- _Work instructions_
In the records that follow, find each line with "computer" and pull it out.

________________

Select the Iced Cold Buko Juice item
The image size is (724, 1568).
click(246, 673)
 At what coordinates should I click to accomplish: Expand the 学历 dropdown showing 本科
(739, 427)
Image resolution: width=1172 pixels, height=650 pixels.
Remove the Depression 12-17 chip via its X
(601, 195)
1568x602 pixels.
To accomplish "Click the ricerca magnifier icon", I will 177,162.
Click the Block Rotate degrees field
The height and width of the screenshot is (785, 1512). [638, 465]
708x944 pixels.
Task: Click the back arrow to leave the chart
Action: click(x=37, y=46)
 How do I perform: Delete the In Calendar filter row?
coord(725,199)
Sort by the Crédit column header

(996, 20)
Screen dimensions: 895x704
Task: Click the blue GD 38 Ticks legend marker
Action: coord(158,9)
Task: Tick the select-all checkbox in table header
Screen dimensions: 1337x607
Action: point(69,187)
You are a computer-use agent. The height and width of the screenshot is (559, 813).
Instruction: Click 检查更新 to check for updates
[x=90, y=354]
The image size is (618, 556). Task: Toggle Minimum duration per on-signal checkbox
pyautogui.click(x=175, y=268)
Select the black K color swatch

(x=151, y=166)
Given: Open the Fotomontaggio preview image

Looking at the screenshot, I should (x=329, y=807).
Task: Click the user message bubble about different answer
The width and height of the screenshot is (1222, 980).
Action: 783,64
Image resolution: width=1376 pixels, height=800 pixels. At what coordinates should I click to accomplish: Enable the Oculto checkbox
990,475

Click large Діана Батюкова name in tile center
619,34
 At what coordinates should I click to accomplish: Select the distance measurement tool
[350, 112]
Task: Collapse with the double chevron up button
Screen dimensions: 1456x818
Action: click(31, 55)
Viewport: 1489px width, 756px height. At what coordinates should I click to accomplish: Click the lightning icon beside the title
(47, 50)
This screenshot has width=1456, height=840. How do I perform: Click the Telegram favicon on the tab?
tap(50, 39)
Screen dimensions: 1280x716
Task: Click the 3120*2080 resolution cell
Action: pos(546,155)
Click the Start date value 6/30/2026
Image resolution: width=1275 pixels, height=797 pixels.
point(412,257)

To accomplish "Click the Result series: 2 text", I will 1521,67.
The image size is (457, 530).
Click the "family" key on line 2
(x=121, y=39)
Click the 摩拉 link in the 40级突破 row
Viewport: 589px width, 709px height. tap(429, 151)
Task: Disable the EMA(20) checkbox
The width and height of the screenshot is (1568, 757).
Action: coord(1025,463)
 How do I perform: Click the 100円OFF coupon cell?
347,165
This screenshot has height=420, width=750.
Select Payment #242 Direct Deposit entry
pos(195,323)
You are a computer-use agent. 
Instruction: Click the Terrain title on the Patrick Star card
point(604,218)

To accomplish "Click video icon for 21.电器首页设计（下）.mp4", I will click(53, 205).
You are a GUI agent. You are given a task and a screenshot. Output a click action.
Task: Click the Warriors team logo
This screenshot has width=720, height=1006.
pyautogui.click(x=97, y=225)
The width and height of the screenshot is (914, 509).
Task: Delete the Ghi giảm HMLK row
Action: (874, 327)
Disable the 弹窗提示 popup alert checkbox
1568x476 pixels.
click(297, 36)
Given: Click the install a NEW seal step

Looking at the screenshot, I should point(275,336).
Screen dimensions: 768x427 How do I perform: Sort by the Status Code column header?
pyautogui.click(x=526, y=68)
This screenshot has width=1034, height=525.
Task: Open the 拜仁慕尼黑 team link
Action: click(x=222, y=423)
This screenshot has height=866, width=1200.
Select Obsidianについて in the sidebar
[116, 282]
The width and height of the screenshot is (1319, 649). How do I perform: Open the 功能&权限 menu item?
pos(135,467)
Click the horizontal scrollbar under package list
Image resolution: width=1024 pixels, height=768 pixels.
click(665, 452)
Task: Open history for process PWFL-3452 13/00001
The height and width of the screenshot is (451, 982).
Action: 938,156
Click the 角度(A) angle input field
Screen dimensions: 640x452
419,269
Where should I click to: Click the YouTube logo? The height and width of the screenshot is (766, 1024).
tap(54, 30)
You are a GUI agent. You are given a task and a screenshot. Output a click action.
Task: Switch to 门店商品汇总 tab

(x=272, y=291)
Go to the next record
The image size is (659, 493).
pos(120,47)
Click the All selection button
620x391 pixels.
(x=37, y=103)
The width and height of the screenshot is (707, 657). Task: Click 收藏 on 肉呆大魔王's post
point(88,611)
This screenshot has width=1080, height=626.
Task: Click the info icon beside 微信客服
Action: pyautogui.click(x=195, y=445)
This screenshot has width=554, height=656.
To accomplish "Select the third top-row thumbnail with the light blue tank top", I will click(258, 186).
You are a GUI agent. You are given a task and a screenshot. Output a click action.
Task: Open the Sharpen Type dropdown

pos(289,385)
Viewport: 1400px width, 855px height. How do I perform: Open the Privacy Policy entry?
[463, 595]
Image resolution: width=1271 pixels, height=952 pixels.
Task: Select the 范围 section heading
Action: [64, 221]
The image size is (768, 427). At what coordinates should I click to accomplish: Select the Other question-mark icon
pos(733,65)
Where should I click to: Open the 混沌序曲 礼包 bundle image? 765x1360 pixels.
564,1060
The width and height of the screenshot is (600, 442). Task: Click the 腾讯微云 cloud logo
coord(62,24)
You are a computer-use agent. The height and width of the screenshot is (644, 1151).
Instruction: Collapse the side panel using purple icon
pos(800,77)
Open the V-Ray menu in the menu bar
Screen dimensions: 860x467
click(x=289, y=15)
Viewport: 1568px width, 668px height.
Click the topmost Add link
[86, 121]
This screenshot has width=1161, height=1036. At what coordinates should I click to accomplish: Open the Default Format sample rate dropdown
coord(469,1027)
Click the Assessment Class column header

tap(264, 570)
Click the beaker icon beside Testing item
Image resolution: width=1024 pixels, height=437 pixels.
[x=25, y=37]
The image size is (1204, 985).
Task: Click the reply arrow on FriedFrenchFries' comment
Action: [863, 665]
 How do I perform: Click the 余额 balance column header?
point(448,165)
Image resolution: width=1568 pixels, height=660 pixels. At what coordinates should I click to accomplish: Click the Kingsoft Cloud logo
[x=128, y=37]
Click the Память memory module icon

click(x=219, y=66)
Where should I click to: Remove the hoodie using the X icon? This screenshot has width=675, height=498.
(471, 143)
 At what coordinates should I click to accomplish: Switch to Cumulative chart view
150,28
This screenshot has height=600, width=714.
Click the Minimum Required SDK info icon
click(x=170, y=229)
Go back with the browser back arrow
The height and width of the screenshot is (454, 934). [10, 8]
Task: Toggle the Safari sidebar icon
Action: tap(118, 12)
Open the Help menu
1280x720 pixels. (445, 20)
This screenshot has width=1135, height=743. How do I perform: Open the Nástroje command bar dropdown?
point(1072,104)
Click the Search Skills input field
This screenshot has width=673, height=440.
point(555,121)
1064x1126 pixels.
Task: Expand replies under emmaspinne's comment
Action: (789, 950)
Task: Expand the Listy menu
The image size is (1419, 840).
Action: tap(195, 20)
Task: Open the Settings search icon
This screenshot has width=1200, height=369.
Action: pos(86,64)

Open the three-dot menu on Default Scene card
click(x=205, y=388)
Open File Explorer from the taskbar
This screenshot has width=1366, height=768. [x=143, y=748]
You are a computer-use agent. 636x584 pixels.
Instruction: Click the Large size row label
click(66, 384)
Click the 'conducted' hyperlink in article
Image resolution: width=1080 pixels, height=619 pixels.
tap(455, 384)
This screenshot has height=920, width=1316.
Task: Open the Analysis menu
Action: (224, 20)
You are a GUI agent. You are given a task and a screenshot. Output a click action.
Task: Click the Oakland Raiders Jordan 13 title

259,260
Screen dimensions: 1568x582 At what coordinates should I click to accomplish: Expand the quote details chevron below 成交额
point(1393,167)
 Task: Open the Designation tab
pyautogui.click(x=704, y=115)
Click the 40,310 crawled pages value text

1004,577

________________

- _Exercise response_
You are a computer-use agent. The height and width of the screenshot is (559, 813).
You are a computer-use agent. 
You are a computer-use agent. The height and width of the screenshot is (644, 1151).
You are a computer-use agent. 636x584 pixels.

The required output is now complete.